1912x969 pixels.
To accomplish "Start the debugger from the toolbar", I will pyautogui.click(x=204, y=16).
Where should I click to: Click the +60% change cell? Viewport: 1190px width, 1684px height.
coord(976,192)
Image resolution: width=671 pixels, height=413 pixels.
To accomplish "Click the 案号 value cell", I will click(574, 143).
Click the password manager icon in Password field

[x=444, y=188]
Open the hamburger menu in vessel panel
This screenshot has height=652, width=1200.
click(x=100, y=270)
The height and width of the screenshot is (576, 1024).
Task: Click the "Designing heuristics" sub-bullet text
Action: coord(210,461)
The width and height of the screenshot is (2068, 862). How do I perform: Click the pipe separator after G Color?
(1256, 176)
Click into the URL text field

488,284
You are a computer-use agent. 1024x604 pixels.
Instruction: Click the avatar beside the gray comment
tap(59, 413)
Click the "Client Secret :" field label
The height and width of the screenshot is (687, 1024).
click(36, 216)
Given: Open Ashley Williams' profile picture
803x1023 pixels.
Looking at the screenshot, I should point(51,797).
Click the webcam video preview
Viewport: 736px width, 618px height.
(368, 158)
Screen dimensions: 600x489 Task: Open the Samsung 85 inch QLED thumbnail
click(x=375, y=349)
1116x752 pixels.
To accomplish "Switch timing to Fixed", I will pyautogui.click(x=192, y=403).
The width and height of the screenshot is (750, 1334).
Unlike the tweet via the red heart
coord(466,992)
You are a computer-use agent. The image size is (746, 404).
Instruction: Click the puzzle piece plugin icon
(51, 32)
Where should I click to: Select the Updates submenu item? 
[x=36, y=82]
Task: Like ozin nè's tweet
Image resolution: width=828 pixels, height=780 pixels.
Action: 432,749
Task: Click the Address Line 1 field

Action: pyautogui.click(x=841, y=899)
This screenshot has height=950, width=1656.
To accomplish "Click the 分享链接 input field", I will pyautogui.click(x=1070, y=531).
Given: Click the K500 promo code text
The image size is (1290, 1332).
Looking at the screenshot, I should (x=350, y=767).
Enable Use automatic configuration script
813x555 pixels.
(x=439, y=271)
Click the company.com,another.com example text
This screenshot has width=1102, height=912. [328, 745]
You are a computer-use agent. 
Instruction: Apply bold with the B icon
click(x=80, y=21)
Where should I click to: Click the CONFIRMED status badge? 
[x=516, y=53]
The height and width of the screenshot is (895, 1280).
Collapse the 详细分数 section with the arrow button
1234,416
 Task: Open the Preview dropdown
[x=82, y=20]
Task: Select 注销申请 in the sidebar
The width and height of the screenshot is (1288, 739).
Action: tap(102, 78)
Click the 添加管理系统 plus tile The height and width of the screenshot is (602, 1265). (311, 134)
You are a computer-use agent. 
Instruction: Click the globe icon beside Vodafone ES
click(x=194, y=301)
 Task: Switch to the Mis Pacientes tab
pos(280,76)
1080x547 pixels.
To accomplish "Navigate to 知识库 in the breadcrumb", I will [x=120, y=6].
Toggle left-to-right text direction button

[Exercise instructions]:
Each line in the listing above that contains "computer" should be copied.

[Answer box]:
You are a computer-use agent. 1024x604 pixels.
You are a computer-use agent. The image size is (746, 404).
You are a computer-use agent. 
You are a computer-use agent. 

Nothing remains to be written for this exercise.